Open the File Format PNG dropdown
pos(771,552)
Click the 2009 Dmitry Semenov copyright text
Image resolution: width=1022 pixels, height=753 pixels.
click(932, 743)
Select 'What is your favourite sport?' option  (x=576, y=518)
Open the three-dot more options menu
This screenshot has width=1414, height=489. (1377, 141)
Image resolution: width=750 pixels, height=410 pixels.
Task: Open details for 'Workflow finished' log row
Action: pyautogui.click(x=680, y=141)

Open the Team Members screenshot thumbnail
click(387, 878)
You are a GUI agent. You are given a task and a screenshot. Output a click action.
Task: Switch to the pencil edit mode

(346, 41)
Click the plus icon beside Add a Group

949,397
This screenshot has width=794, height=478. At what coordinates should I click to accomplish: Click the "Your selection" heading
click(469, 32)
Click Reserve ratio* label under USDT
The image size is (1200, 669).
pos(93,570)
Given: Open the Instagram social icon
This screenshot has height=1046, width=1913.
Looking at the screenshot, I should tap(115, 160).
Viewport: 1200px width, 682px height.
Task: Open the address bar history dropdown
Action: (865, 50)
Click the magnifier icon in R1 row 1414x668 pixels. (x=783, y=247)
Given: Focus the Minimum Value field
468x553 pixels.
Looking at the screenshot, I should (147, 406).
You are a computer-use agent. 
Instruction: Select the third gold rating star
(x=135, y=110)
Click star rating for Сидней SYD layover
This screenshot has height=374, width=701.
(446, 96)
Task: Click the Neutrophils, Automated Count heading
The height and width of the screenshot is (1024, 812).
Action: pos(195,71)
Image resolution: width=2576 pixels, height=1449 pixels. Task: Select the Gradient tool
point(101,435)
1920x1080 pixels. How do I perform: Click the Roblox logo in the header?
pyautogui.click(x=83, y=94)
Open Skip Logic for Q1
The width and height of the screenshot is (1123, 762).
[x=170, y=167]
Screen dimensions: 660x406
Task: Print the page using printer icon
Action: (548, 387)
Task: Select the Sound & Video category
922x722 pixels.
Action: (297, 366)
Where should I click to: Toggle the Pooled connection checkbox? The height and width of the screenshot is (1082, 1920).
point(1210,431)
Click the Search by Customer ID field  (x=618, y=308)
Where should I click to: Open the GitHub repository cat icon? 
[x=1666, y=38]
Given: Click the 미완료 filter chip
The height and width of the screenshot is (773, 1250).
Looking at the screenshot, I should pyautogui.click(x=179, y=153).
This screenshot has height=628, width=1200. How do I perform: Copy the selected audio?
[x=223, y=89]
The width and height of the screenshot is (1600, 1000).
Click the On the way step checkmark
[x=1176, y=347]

::::::

PROBLEM TO SOLVE » Copy the records above word for word, starting at the line that contains "Open the Team Members screenshot thumbnail" and ending at the line that contains "Looking at the screenshot, I should (147, 406).".

RESULT »
Open the Team Members screenshot thumbnail
click(387, 878)
You are a GUI agent. You are given a task and a screenshot. Output a click action.
Task: Switch to the pencil edit mode

(346, 41)
Click the plus icon beside Add a Group

949,397
This screenshot has width=794, height=478. At what coordinates should I click to accomplish: Click the "Your selection" heading
click(469, 32)
Click Reserve ratio* label under USDT
The image size is (1200, 669).
pos(93,570)
Given: Open the Instagram social icon
This screenshot has height=1046, width=1913.
Looking at the screenshot, I should tap(115, 160).
Viewport: 1200px width, 682px height.
Task: Open the address bar history dropdown
Action: (865, 50)
Click the magnifier icon in R1 row 1414x668 pixels. (x=783, y=247)
Given: Focus the Minimum Value field
468x553 pixels.
Looking at the screenshot, I should (147, 406).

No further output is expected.